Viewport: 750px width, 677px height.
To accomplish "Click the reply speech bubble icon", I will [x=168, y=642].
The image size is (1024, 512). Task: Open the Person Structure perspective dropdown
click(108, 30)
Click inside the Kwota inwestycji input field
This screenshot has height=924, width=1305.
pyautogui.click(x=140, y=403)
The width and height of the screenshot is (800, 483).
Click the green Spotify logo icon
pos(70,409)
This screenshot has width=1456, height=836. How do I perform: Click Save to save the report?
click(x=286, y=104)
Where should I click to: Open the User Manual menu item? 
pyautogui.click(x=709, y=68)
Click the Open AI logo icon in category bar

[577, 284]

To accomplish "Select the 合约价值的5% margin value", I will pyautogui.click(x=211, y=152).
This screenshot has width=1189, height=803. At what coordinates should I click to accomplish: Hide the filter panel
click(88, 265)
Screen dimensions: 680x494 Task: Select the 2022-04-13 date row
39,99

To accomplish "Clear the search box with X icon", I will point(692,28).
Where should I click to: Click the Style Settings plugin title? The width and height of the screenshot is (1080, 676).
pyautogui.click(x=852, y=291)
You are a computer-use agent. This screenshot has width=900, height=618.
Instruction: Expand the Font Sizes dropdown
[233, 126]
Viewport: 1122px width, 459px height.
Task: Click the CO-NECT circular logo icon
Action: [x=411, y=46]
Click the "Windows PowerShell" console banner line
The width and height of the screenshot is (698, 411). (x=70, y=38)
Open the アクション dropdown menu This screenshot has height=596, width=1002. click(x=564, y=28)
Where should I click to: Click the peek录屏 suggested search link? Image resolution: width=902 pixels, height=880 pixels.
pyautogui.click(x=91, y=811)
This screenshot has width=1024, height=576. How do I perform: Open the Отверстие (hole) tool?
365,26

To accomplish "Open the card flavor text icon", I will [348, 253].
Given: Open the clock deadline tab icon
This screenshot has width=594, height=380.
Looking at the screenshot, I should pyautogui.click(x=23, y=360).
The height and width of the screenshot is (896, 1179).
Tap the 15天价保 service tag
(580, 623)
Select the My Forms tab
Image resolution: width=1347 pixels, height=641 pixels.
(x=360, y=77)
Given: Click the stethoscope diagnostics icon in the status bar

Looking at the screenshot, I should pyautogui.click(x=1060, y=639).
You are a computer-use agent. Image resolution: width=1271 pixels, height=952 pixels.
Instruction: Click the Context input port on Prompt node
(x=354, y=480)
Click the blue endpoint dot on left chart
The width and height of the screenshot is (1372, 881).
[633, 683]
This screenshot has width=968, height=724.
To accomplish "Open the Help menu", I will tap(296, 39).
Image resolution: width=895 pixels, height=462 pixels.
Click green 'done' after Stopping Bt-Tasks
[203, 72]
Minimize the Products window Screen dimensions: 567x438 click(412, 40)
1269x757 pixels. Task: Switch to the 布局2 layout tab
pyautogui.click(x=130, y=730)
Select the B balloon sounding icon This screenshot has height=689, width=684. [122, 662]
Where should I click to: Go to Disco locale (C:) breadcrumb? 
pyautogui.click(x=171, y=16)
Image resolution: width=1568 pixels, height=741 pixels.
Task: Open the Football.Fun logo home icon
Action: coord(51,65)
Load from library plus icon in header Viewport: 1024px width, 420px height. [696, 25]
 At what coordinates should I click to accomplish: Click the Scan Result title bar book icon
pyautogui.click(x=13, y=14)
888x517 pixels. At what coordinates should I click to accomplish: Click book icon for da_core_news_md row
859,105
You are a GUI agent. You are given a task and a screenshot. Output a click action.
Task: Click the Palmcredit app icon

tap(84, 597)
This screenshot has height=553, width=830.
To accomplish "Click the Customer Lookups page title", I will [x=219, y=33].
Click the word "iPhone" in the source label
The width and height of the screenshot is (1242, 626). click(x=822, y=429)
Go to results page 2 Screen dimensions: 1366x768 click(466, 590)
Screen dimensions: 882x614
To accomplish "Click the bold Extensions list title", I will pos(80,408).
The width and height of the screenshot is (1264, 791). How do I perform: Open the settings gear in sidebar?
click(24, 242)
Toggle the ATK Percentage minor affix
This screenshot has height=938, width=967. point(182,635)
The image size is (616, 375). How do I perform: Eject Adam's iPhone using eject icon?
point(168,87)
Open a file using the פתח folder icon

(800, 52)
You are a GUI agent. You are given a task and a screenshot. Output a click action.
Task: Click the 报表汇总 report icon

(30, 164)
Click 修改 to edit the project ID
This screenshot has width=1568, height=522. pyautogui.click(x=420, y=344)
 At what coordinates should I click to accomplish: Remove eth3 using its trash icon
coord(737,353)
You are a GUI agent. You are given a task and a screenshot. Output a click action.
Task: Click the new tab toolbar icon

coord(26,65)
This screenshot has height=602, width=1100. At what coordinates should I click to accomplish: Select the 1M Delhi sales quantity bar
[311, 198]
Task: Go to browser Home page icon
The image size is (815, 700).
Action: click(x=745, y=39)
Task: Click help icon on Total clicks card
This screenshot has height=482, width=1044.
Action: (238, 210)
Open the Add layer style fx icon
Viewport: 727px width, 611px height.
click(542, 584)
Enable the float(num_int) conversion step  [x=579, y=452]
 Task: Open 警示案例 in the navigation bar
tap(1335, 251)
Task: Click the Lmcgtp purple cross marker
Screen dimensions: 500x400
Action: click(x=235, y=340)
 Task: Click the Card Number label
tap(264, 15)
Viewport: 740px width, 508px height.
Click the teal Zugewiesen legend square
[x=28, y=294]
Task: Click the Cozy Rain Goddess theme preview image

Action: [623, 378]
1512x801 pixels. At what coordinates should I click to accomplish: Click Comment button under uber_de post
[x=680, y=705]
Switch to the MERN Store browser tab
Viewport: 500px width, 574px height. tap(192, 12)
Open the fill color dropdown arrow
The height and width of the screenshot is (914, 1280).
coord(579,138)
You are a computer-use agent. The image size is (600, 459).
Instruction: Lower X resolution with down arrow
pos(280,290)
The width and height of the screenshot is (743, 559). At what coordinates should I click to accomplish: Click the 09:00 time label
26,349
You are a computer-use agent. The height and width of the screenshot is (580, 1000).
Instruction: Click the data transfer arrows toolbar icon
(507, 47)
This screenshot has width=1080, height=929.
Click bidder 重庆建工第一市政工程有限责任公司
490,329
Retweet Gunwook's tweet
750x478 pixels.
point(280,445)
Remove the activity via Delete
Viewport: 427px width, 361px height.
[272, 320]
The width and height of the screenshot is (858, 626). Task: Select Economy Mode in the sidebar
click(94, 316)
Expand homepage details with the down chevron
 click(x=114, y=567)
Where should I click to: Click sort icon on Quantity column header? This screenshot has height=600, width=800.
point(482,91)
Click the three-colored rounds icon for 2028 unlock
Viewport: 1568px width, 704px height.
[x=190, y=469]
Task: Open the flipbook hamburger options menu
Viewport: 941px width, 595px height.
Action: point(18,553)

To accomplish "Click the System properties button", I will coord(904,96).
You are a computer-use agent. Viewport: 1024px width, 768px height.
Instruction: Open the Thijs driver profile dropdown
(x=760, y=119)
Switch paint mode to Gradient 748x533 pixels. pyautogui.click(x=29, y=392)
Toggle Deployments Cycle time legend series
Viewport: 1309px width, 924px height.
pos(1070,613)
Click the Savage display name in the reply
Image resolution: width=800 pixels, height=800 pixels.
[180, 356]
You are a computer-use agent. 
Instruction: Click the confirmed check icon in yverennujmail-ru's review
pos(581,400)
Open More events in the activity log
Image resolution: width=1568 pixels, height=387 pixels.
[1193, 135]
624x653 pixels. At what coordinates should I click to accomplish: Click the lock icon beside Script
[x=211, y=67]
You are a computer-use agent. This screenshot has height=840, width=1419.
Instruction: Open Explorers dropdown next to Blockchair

┄┄┄┄┄┄┄┄┄┄

▶ [DIRECTIONS]:
Would you please transcribe each line of the material exactly?

▶ [EXPECTED OUTPUT]:
Viewport: 750px width, 677px height.
To accomplish "Click the reply speech bubble icon", I will [x=168, y=642].
The image size is (1024, 512). Task: Open the Person Structure perspective dropdown
click(108, 30)
Click inside the Kwota inwestycji input field
This screenshot has height=924, width=1305.
pyautogui.click(x=140, y=403)
The width and height of the screenshot is (800, 483).
Click the green Spotify logo icon
pos(70,409)
This screenshot has width=1456, height=836. How do I perform: Click Save to save the report?
click(x=286, y=104)
Where should I click to: Open the User Manual menu item? 
pyautogui.click(x=709, y=68)
Click the Open AI logo icon in category bar

[577, 284]

To accomplish "Select the 合约价值的5% margin value", I will pyautogui.click(x=211, y=152).
This screenshot has width=1189, height=803. At what coordinates should I click to accomplish: Hide the filter panel
click(88, 265)
Screen dimensions: 680x494 Task: Select the 2022-04-13 date row
39,99

To accomplish "Clear the search box with X icon", I will point(692,28).
Where should I click to: Click the Style Settings plugin title? The width and height of the screenshot is (1080, 676).
pyautogui.click(x=852, y=291)
You are a computer-use agent. This screenshot has width=900, height=618.
Instruction: Expand the Font Sizes dropdown
[233, 126]
Viewport: 1122px width, 459px height.
Task: Click the CO-NECT circular logo icon
Action: [x=411, y=46]
Click the "Windows PowerShell" console banner line
The width and height of the screenshot is (698, 411). (x=70, y=38)
Open the アクション dropdown menu This screenshot has height=596, width=1002. click(x=564, y=28)
Where should I click to: Click the peek录屏 suggested search link? Image resolution: width=902 pixels, height=880 pixels.
pyautogui.click(x=91, y=811)
This screenshot has width=1024, height=576. How do I perform: Open the Отверстие (hole) tool?
365,26

To accomplish "Open the card flavor text icon", I will [348, 253].
Given: Open the clock deadline tab icon
This screenshot has width=594, height=380.
Looking at the screenshot, I should pyautogui.click(x=23, y=360).
The height and width of the screenshot is (896, 1179).
Tap the 15天价保 service tag
(580, 623)
Select the My Forms tab
Image resolution: width=1347 pixels, height=641 pixels.
(x=360, y=77)
Given: Click the stethoscope diagnostics icon in the status bar

Looking at the screenshot, I should pyautogui.click(x=1060, y=639).
You are a computer-use agent. Image resolution: width=1271 pixels, height=952 pixels.
Instruction: Click the Context input port on Prompt node
(x=354, y=480)
Click the blue endpoint dot on left chart
The width and height of the screenshot is (1372, 881).
[633, 683]
This screenshot has width=968, height=724.
To accomplish "Open the Help menu", I will tap(296, 39).
Image resolution: width=895 pixels, height=462 pixels.
Click green 'done' after Stopping Bt-Tasks
[203, 72]
Minimize the Products window Screen dimensions: 567x438 click(412, 40)
1269x757 pixels. Task: Switch to the 布局2 layout tab
pyautogui.click(x=130, y=730)
Select the B balloon sounding icon This screenshot has height=689, width=684. [122, 662]
Where should I click to: Go to Disco locale (C:) breadcrumb? 
pyautogui.click(x=171, y=16)
Image resolution: width=1568 pixels, height=741 pixels.
Task: Open the Football.Fun logo home icon
Action: coord(51,65)
Load from library plus icon in header Viewport: 1024px width, 420px height. [696, 25]
 At what coordinates should I click to accomplish: Click the Scan Result title bar book icon
pyautogui.click(x=13, y=14)
888x517 pixels. At what coordinates should I click to accomplish: Click book icon for da_core_news_md row
859,105
You are a GUI agent. You are given a task and a screenshot. Output a click action.
Task: Click the Palmcredit app icon

tap(84, 597)
This screenshot has height=553, width=830.
To accomplish "Click the Customer Lookups page title", I will [x=219, y=33].
Click the word "iPhone" in the source label
The width and height of the screenshot is (1242, 626). click(x=822, y=429)
Go to results page 2 Screen dimensions: 1366x768 click(466, 590)
Screen dimensions: 882x614
To accomplish "Click the bold Extensions list title", I will pos(80,408).
The width and height of the screenshot is (1264, 791). How do I perform: Open the settings gear in sidebar?
click(24, 242)
Toggle the ATK Percentage minor affix
This screenshot has height=938, width=967. point(182,635)
The image size is (616, 375). How do I perform: Eject Adam's iPhone using eject icon?
point(168,87)
Open a file using the פתח folder icon

(800, 52)
You are a GUI agent. You are given a task and a screenshot. Output a click action.
Task: Click the 报表汇总 report icon

(30, 164)
Click 修改 to edit the project ID
This screenshot has width=1568, height=522. pyautogui.click(x=420, y=344)
 At what coordinates should I click to accomplish: Remove eth3 using its trash icon
coord(737,353)
You are a GUI agent. You are given a task and a screenshot. Output a click action.
Task: Click the new tab toolbar icon

coord(26,65)
This screenshot has height=602, width=1100. At what coordinates should I click to accomplish: Select the 1M Delhi sales quantity bar
[311, 198]
Task: Go to browser Home page icon
The image size is (815, 700).
Action: click(x=745, y=39)
Task: Click help icon on Total clicks card
This screenshot has height=482, width=1044.
Action: (238, 210)
Open the Add layer style fx icon
Viewport: 727px width, 611px height.
click(542, 584)
Enable the float(num_int) conversion step  [x=579, y=452]
 Task: Open 警示案例 in the navigation bar
tap(1335, 251)
Task: Click the Lmcgtp purple cross marker
Screen dimensions: 500x400
Action: click(x=235, y=340)
 Task: Click the Card Number label
tap(264, 15)
Viewport: 740px width, 508px height.
Click the teal Zugewiesen legend square
[x=28, y=294]
Task: Click the Cozy Rain Goddess theme preview image

Action: [623, 378]
1512x801 pixels. At what coordinates should I click to accomplish: Click Comment button under uber_de post
[x=680, y=705]
Switch to the MERN Store browser tab
Viewport: 500px width, 574px height. tap(192, 12)
Open the fill color dropdown arrow
The height and width of the screenshot is (914, 1280).
coord(579,138)
You are a computer-use agent. The image size is (600, 459).
Instruction: Lower X resolution with down arrow
pos(280,290)
The width and height of the screenshot is (743, 559). At what coordinates should I click to accomplish: Click the 09:00 time label
26,349
You are a computer-use agent. The height and width of the screenshot is (580, 1000).
Instruction: Click the data transfer arrows toolbar icon
(507, 47)
This screenshot has width=1080, height=929.
Click bidder 重庆建工第一市政工程有限责任公司
490,329
Retweet Gunwook's tweet
750x478 pixels.
point(280,445)
Remove the activity via Delete
Viewport: 427px width, 361px height.
[272, 320]
The width and height of the screenshot is (858, 626). Task: Select Economy Mode in the sidebar
click(94, 316)
Expand homepage details with the down chevron
 click(x=114, y=567)
Where should I click to: Click sort icon on Quantity column header? This screenshot has height=600, width=800.
point(482,91)
Click the three-colored rounds icon for 2028 unlock
Viewport: 1568px width, 704px height.
[x=190, y=469]
Task: Open the flipbook hamburger options menu
Viewport: 941px width, 595px height.
Action: point(18,553)

To accomplish "Click the System properties button", I will coord(904,96).
You are a computer-use agent. Viewport: 1024px width, 768px height.
Instruction: Open the Thijs driver profile dropdown
(x=760, y=119)
Switch paint mode to Gradient 748x533 pixels. pyautogui.click(x=29, y=392)
Toggle Deployments Cycle time legend series
Viewport: 1309px width, 924px height.
pos(1070,613)
Click the Savage display name in the reply
Image resolution: width=800 pixels, height=800 pixels.
[180, 356]
You are a computer-use agent. 
Instruction: Click the confirmed check icon in yverennujmail-ru's review
pos(581,400)
Open More events in the activity log
Image resolution: width=1568 pixels, height=387 pixels.
[1193, 135]
624x653 pixels. At what coordinates should I click to accomplish: Click the lock icon beside Script
[x=211, y=67]
You are a computer-use agent. This screenshot has height=840, width=1419.
Instruction: Open Explorers dropdown next to Blockchair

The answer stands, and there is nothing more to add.